▶ Records supplied:
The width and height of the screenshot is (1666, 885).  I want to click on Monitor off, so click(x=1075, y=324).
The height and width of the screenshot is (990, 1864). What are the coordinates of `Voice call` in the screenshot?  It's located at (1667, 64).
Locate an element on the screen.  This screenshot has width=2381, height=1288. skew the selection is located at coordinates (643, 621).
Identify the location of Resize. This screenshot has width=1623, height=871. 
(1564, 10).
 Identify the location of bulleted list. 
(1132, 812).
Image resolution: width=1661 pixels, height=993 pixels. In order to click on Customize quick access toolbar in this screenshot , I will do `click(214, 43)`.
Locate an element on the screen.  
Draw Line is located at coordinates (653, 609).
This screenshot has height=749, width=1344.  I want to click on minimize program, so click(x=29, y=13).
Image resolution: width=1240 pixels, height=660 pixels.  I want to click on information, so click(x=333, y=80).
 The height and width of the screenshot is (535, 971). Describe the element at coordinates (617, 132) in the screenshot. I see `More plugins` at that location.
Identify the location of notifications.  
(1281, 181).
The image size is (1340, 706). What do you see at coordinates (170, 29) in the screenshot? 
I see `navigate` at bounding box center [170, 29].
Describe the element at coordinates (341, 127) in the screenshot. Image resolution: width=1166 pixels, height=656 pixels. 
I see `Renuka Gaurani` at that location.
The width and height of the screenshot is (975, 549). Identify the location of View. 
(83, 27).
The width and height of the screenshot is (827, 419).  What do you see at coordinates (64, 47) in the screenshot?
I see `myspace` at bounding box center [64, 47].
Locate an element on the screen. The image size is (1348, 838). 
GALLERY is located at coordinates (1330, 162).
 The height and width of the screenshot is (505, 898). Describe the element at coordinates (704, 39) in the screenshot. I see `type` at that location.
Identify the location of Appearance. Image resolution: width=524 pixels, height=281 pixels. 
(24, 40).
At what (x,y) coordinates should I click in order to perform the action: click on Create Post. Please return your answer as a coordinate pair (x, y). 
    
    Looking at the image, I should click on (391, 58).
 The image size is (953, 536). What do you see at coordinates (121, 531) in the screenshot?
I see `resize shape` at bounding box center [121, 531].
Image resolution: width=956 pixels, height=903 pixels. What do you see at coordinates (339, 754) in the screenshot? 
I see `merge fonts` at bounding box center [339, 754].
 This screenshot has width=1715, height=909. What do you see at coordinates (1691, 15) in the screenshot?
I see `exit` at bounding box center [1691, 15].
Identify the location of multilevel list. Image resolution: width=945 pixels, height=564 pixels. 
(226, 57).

▶ What is required: Copy every one of the entries above, character for character, with nothing altered.

▶ Correct answer:
The width and height of the screenshot is (1666, 885).  I want to click on Monitor off, so click(x=1075, y=324).
The height and width of the screenshot is (990, 1864). What are the coordinates of `Voice call` in the screenshot?  It's located at (1667, 64).
Locate an element on the screen.  This screenshot has width=2381, height=1288. skew the selection is located at coordinates (643, 621).
Identify the location of Resize. This screenshot has width=1623, height=871. 
(1564, 10).
 Identify the location of bulleted list. 
(1132, 812).
Image resolution: width=1661 pixels, height=993 pixels. In order to click on Customize quick access toolbar in this screenshot , I will do `click(214, 43)`.
Locate an element on the screen.  
Draw Line is located at coordinates (653, 609).
This screenshot has height=749, width=1344.  I want to click on minimize program, so click(x=29, y=13).
Image resolution: width=1240 pixels, height=660 pixels.  I want to click on information, so click(x=333, y=80).
 The height and width of the screenshot is (535, 971). Describe the element at coordinates (617, 132) in the screenshot. I see `More plugins` at that location.
Identify the location of notifications.  
(1281, 181).
The image size is (1340, 706). What do you see at coordinates (170, 29) in the screenshot? 
I see `navigate` at bounding box center [170, 29].
Describe the element at coordinates (341, 127) in the screenshot. Image resolution: width=1166 pixels, height=656 pixels. 
I see `Renuka Gaurani` at that location.
The width and height of the screenshot is (975, 549). Identify the location of View. 
(83, 27).
The width and height of the screenshot is (827, 419).  What do you see at coordinates (64, 47) in the screenshot?
I see `myspace` at bounding box center [64, 47].
Locate an element on the screen. The image size is (1348, 838). 
GALLERY is located at coordinates (1330, 162).
 The height and width of the screenshot is (505, 898). Describe the element at coordinates (704, 39) in the screenshot. I see `type` at that location.
Identify the location of Appearance. Image resolution: width=524 pixels, height=281 pixels. 
(24, 40).
At what (x,y) coordinates should I click in order to perform the action: click on Create Post. Please return your answer as a coordinate pair (x, y). 
    
    Looking at the image, I should click on (391, 58).
 The image size is (953, 536). What do you see at coordinates (121, 531) in the screenshot?
I see `resize shape` at bounding box center [121, 531].
Image resolution: width=956 pixels, height=903 pixels. What do you see at coordinates (339, 754) in the screenshot? 
I see `merge fonts` at bounding box center [339, 754].
 This screenshot has width=1715, height=909. What do you see at coordinates (1691, 15) in the screenshot?
I see `exit` at bounding box center [1691, 15].
Identify the location of multilevel list. Image resolution: width=945 pixels, height=564 pixels. 
(226, 57).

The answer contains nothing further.